**** RECORDS FOR PROCESSING
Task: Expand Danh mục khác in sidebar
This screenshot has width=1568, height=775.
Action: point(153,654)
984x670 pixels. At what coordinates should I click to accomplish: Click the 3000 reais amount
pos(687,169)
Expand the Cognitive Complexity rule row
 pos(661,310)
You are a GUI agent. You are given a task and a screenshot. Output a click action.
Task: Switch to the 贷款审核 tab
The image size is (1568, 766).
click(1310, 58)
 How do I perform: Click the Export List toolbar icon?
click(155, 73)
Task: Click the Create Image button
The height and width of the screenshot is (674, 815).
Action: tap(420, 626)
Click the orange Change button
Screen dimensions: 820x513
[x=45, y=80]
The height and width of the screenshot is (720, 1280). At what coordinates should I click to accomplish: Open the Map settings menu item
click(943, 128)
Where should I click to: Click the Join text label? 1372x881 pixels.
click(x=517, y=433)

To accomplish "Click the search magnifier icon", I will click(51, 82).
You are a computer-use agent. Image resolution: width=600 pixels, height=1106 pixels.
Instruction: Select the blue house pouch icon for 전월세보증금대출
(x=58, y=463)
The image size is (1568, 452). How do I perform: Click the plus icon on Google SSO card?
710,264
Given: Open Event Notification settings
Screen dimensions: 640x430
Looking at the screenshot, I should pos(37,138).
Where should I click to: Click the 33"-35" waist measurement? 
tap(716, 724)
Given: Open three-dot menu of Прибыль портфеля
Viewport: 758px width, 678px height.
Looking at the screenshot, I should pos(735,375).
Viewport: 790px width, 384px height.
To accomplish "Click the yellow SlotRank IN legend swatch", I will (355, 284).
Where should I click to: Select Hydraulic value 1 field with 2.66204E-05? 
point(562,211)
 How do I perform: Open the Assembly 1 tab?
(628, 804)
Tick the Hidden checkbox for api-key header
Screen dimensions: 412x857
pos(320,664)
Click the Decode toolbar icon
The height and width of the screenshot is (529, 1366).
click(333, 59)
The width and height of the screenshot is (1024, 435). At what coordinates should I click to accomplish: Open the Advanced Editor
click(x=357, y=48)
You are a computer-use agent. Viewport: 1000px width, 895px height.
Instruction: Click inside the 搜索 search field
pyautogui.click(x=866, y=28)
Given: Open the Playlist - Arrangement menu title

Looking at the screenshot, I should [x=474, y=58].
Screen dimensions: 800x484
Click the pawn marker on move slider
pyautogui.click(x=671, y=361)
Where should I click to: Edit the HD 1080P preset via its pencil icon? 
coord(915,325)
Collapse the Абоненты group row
********
▶ STATED GOAL
Copy these records line for line, unchanged.

▶ FINISHED TASK
Task: Expand Danh mục khác in sidebar
This screenshot has width=1568, height=775.
Action: point(153,654)
984x670 pixels. At what coordinates should I click to accomplish: Click the 3000 reais amount
pos(687,169)
Expand the Cognitive Complexity rule row
 pos(661,310)
You are a GUI agent. You are given a task and a screenshot. Output a click action.
Task: Switch to the 贷款审核 tab
The image size is (1568, 766).
click(1310, 58)
 How do I perform: Click the Export List toolbar icon?
click(155, 73)
Task: Click the Create Image button
The height and width of the screenshot is (674, 815).
Action: tap(420, 626)
Click the orange Change button
Screen dimensions: 820x513
[x=45, y=80]
The height and width of the screenshot is (720, 1280). At what coordinates should I click to accomplish: Open the Map settings menu item
click(943, 128)
Where should I click to: Click the Join text label? 1372x881 pixels.
click(x=517, y=433)

To accomplish "Click the search magnifier icon", I will click(51, 82).
You are a computer-use agent. Image resolution: width=600 pixels, height=1106 pixels.
Instruction: Select the blue house pouch icon for 전월세보증금대출
(x=58, y=463)
The image size is (1568, 452). How do I perform: Click the plus icon on Google SSO card?
710,264
Given: Open Event Notification settings
Screen dimensions: 640x430
Looking at the screenshot, I should pos(37,138).
Where should I click to: Click the 33"-35" waist measurement? 
tap(716, 724)
Given: Open three-dot menu of Прибыль портфеля
Viewport: 758px width, 678px height.
Looking at the screenshot, I should pos(735,375).
Viewport: 790px width, 384px height.
To accomplish "Click the yellow SlotRank IN legend swatch", I will (355, 284).
Where should I click to: Select Hydraulic value 1 field with 2.66204E-05? 
point(562,211)
 How do I perform: Open the Assembly 1 tab?
(628, 804)
Tick the Hidden checkbox for api-key header
Screen dimensions: 412x857
pos(320,664)
Click the Decode toolbar icon
The height and width of the screenshot is (529, 1366).
click(333, 59)
The width and height of the screenshot is (1024, 435). At what coordinates should I click to accomplish: Open the Advanced Editor
click(x=357, y=48)
You are a computer-use agent. Viewport: 1000px width, 895px height.
Instruction: Click inside the 搜索 search field
pyautogui.click(x=866, y=28)
Given: Open the Playlist - Arrangement menu title

Looking at the screenshot, I should [x=474, y=58].
Screen dimensions: 800x484
Click the pawn marker on move slider
pyautogui.click(x=671, y=361)
Where should I click to: Edit the HD 1080P preset via its pencil icon? 
coord(915,325)
Collapse the Абоненты group row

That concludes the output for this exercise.